*Строки, выбранные из коллекции:*
━━━━━━━━

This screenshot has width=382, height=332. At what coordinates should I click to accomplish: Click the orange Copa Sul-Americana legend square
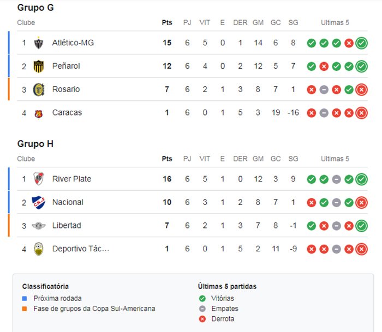[25, 309]
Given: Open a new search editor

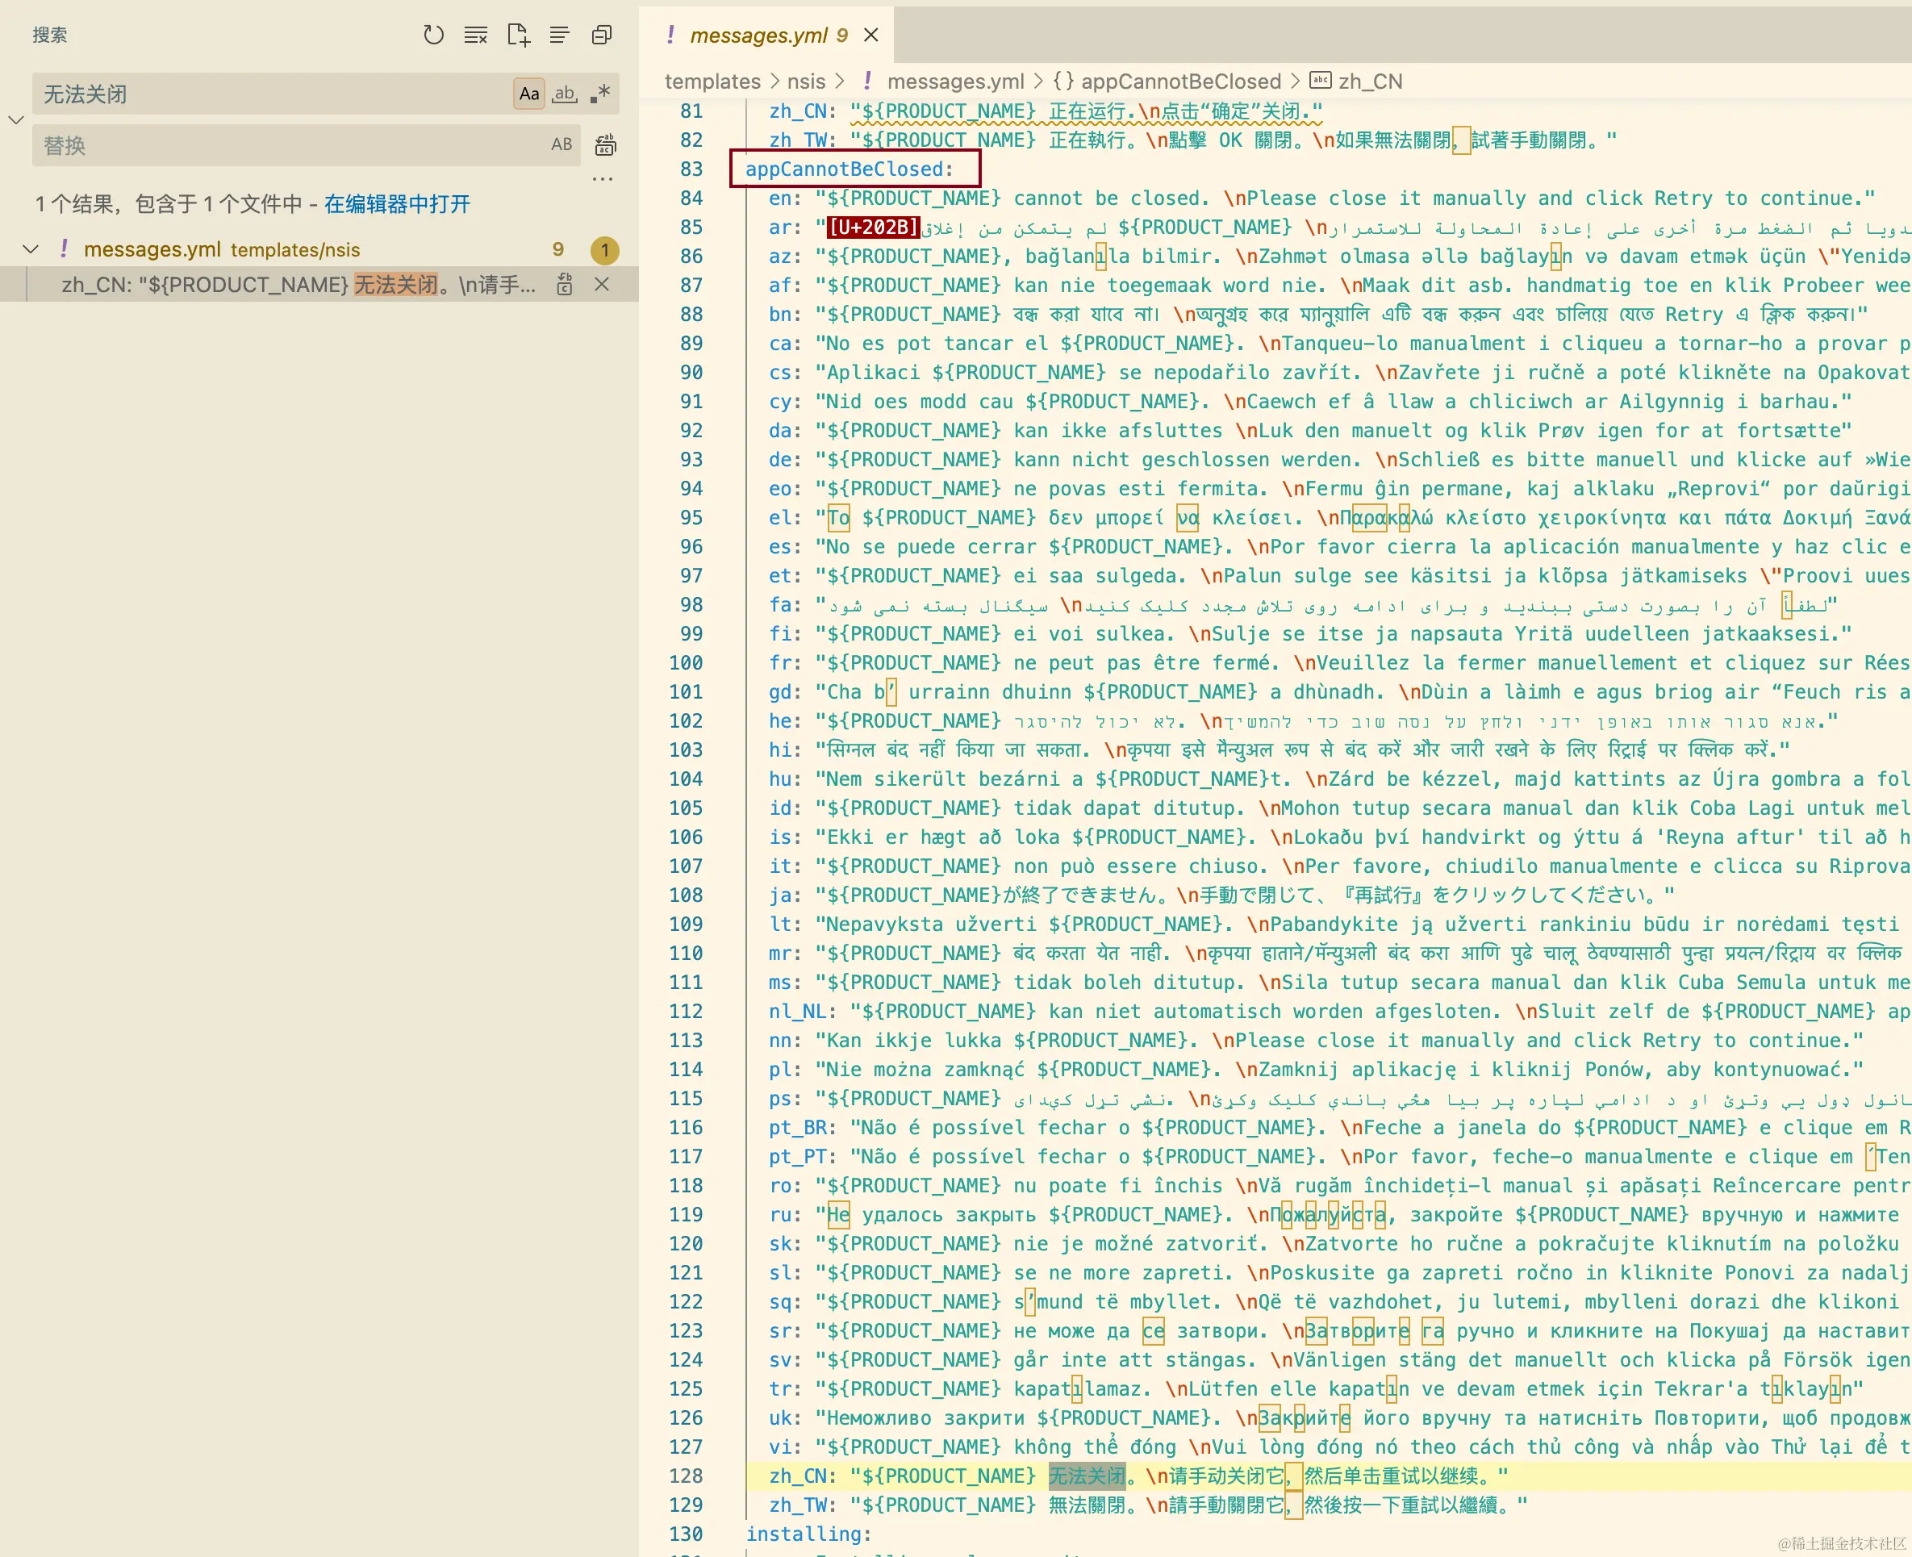Looking at the screenshot, I should pos(518,35).
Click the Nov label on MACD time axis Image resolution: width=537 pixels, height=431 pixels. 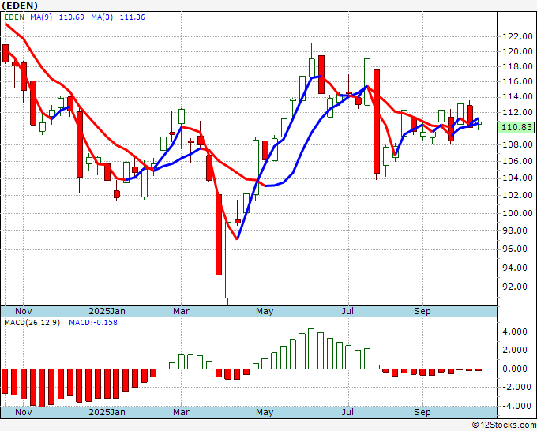(x=23, y=412)
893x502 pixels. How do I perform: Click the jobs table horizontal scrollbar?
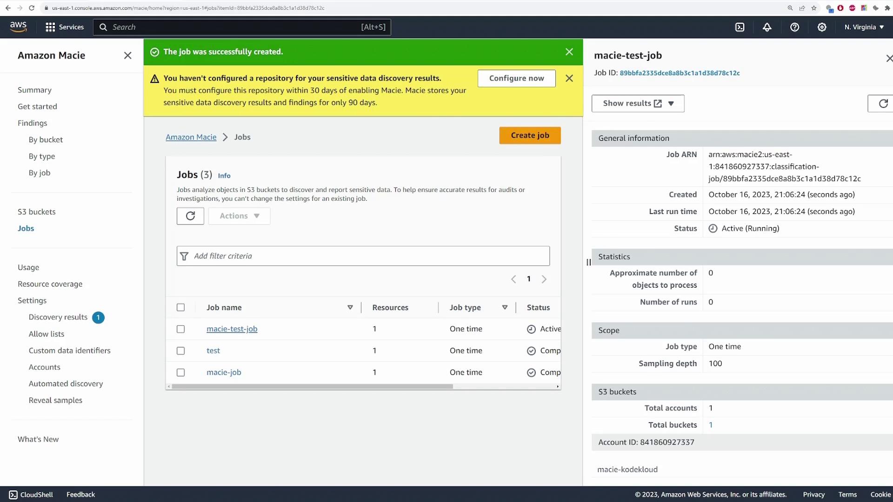tap(312, 386)
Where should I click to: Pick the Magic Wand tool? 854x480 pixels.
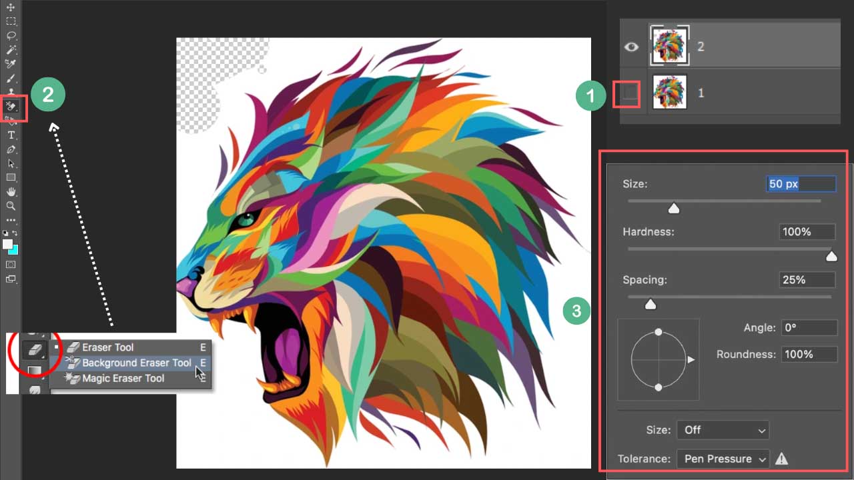coord(11,50)
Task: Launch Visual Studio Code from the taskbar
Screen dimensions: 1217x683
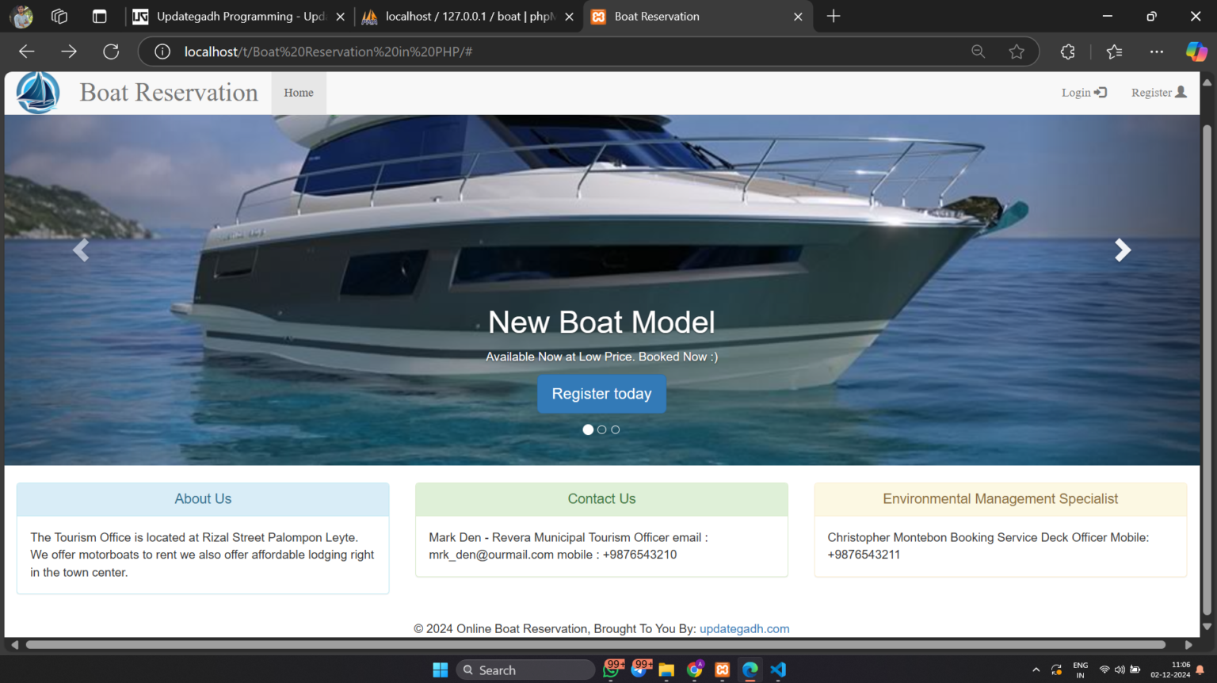Action: click(x=777, y=670)
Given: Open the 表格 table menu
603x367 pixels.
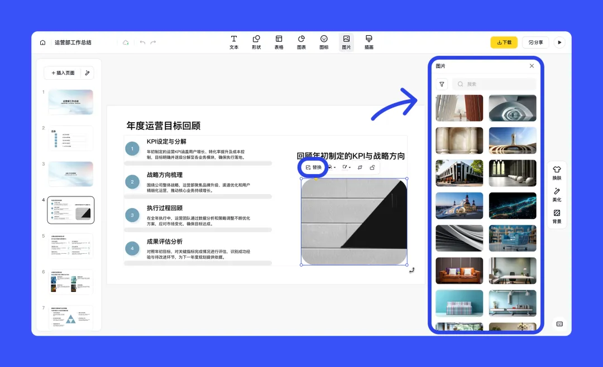Looking at the screenshot, I should point(279,42).
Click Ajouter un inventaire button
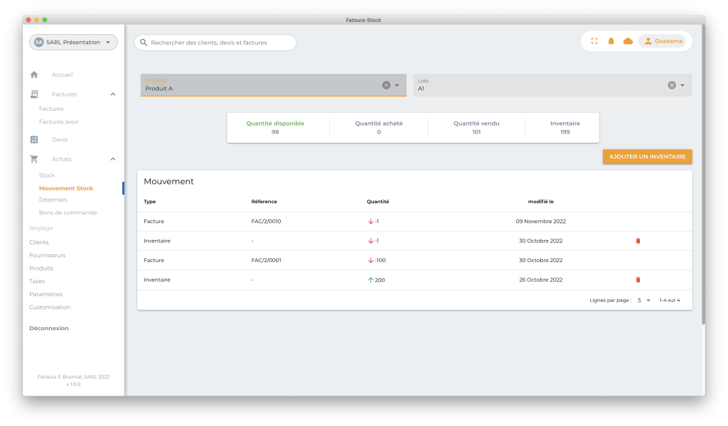The width and height of the screenshot is (728, 426). pyautogui.click(x=647, y=156)
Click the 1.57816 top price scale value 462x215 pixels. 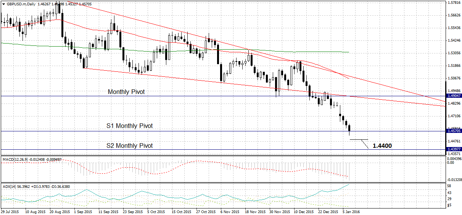(454, 3)
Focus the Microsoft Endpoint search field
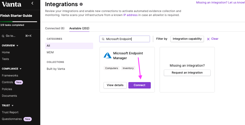 point(125,39)
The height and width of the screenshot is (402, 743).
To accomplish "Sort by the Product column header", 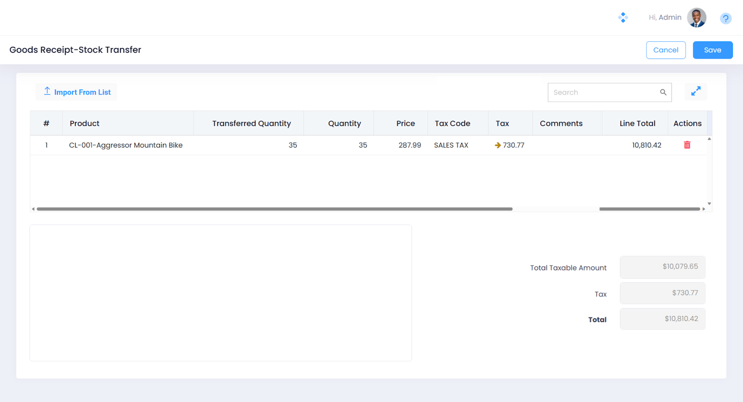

━━━━━━━━

*УСЛОВИЕ ЗАДАНИЯ:* Продублируйте строки, начиная со строки с "Focus the Microsoft Endpoint search field" и заканчивая последней строкой включительно. Изображения в ответ не включайте.

*ОТВЕТ:*
Focus the Microsoft Endpoint search field
 point(125,39)
The height and width of the screenshot is (402, 743).
To accomplish "Sort by the Product column header", 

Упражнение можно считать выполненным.